Dave Etherly

No. 25
- Position:: Cornerback

Personal information
- Born:: December 22, 1962 (age 62) Albuquerque, New Mexico, U.S.
- Height:: 6 ft 1 in (1.85 m)
- Weight:: 190 lb (86 kg)

Career information
- High school:: Lakeridge (OR)
- College:: Oregon State Portland State
- NFL draft:: 1987: undrafted

Career history
- Winnipeg Blue Bombers (1987); Washington Redskins (1987);

Career NFL statistics
- Games played:: 3
- Stats at Pro Football Reference

= David Etherly =

American football player (born 1962)

David L. Etherly (born December 22, 1962) is an American former professional football player who was a cornerback for the Washington Redskins of the National Football League (NFL). He played college football for the Oregon State Beavers and Portland State Vikings.

==Professional career==
Etherly played for the Washington Redskins in 1987 season.
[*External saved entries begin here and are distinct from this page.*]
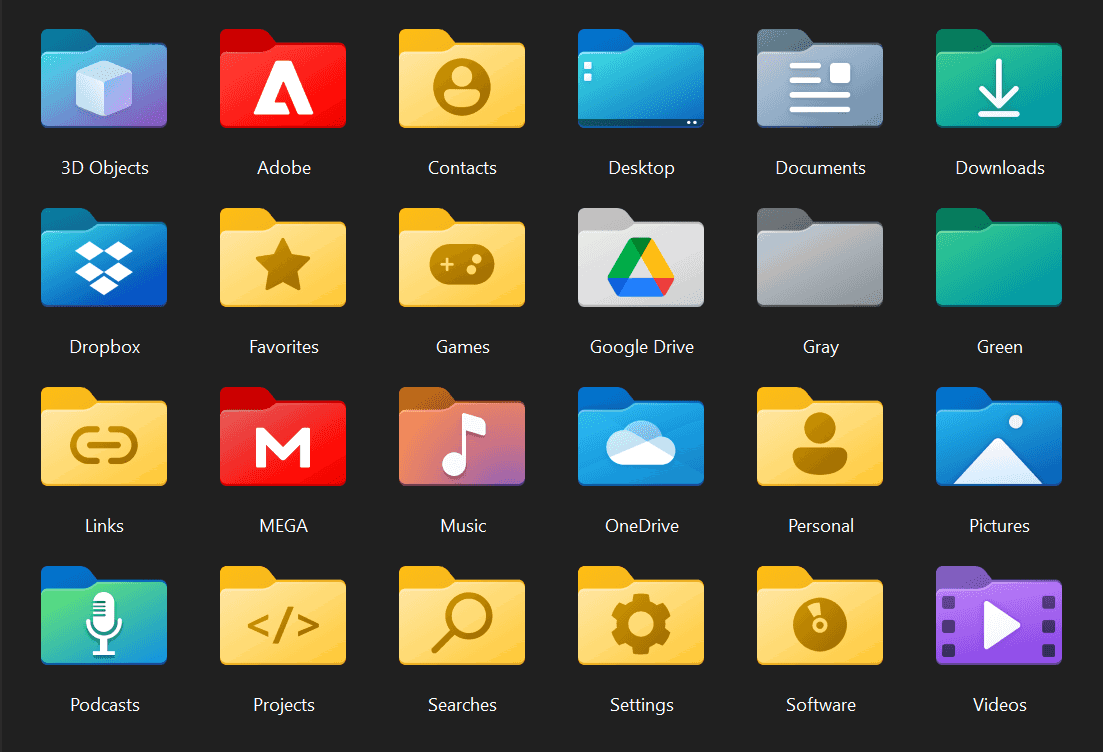This screenshot has width=1103, height=752.
Task: Select the Dropbox folder icon
Action: point(104,259)
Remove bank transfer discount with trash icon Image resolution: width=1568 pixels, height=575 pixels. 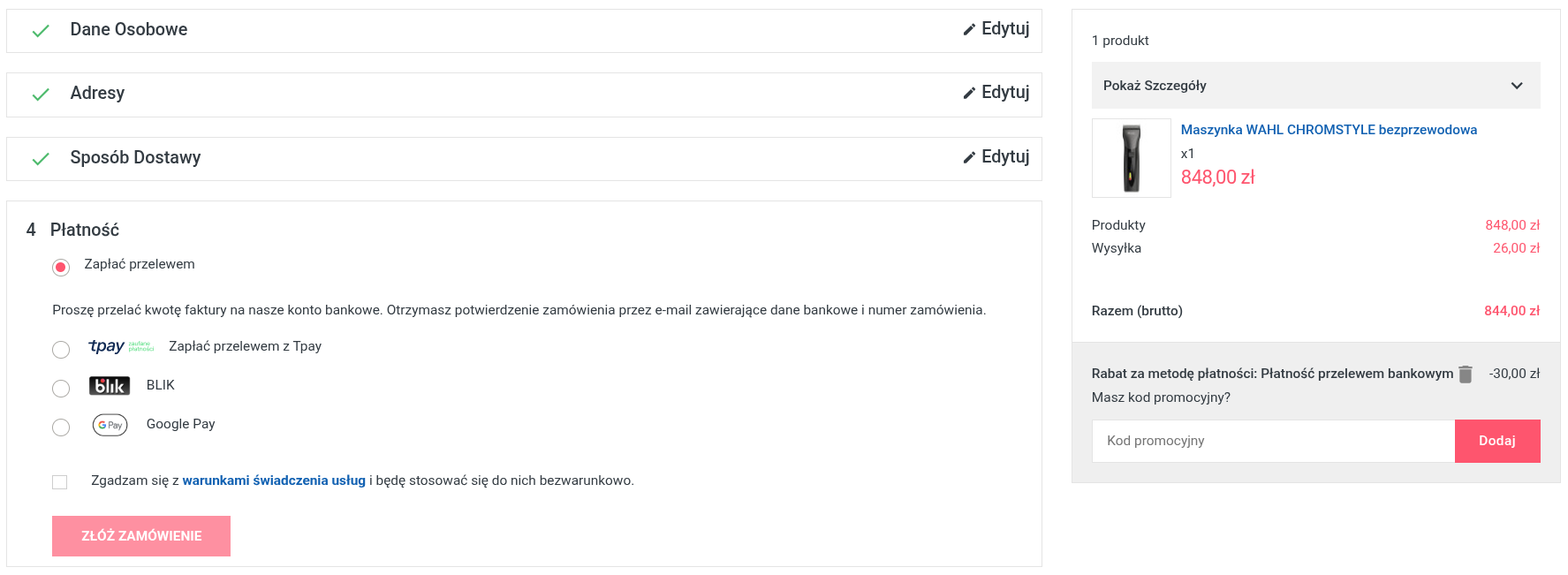[1466, 374]
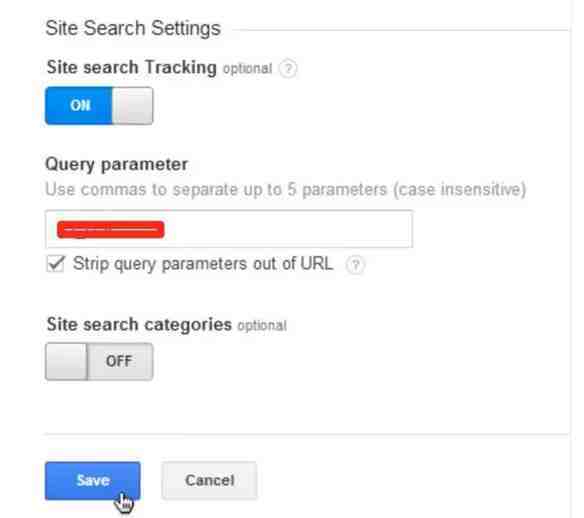Turn off the Site search Tracking toggle
This screenshot has width=584, height=518.
(x=99, y=105)
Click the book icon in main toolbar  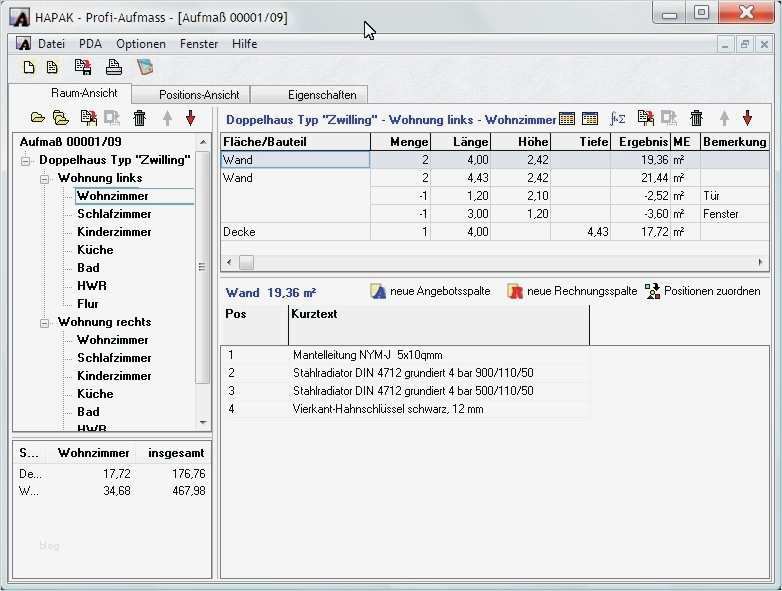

The 1987 season began with a 24-day players' strike, reducing the 16-game season to 15. The games for weeks 4-6 were won with all replacement players, including Etherly. The Redskins have the distinction of being the only team with no players crossing the picket line. Those three victories are often credited with getting the team into the playoffs and the basis for the 2000 movie The Replacements.